▶ [Prompt] Write out every one of the entries below word for word, leaving out any pictures.

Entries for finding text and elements

####################

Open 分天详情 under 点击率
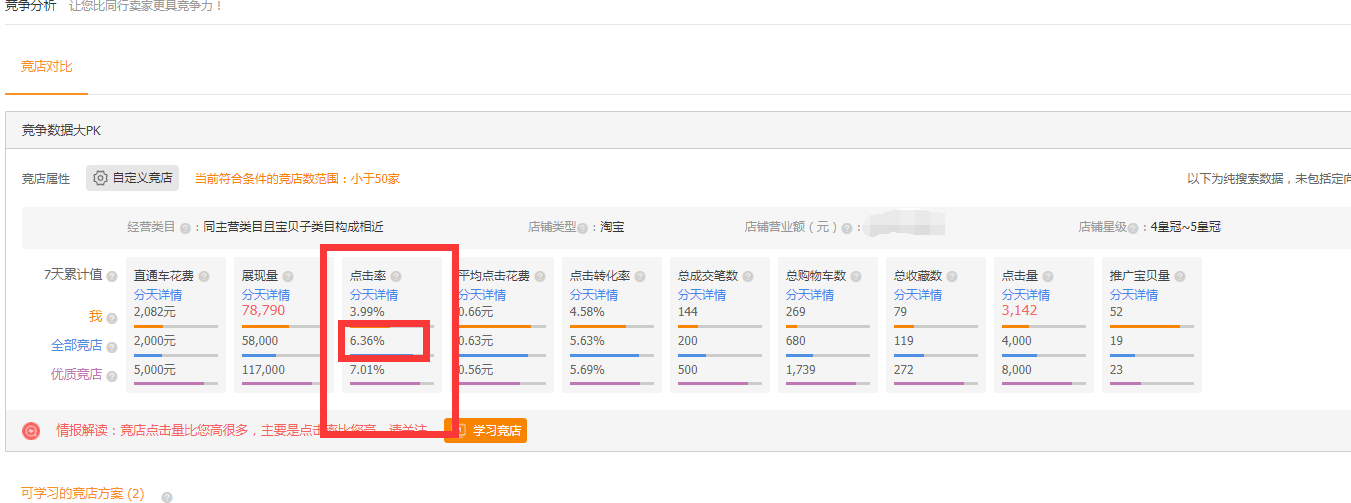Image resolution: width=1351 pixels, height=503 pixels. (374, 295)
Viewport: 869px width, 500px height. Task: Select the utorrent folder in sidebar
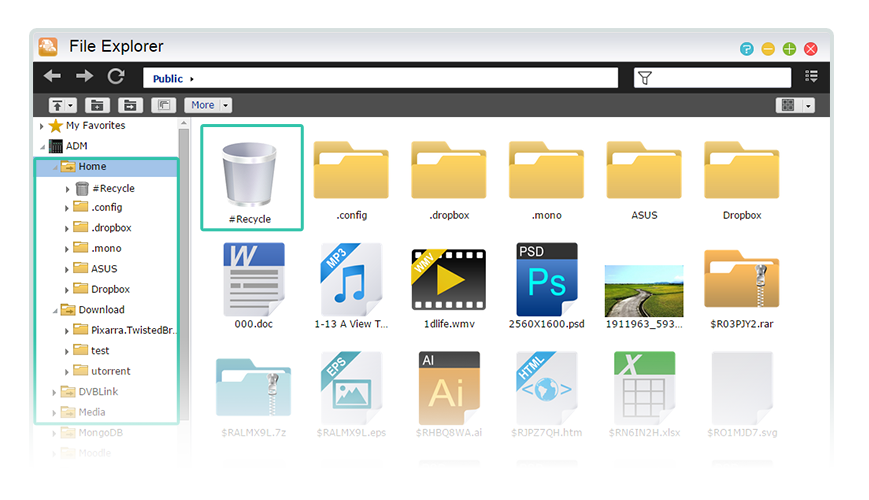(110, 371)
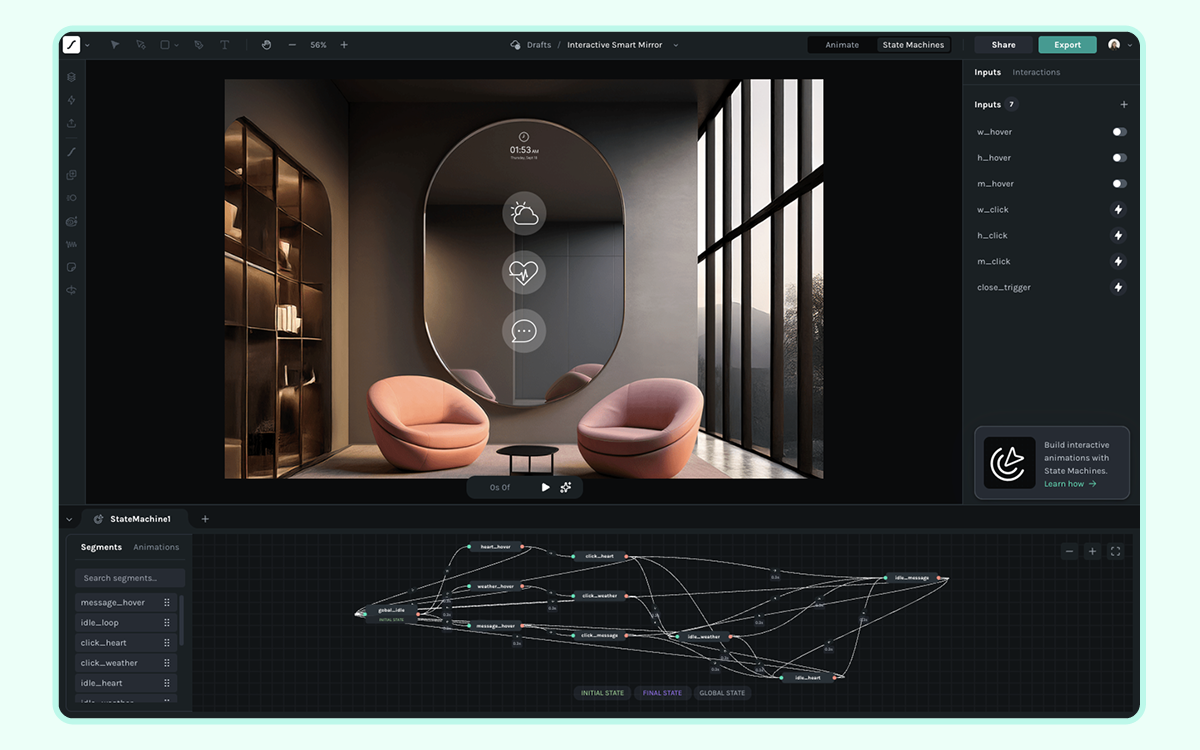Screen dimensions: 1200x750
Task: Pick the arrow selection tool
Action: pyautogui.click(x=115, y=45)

####################

▶ [The solution]
Open 分天详情 under 点击率
Image resolution: width=1351 pixels, height=503 pixels. (374, 295)
Viewport: 869px width, 500px height. Task: Select the utorrent folder in sidebar
(110, 371)
Screen dimensions: 1200x750
Task: Pick the arrow selection tool
Action: pyautogui.click(x=115, y=45)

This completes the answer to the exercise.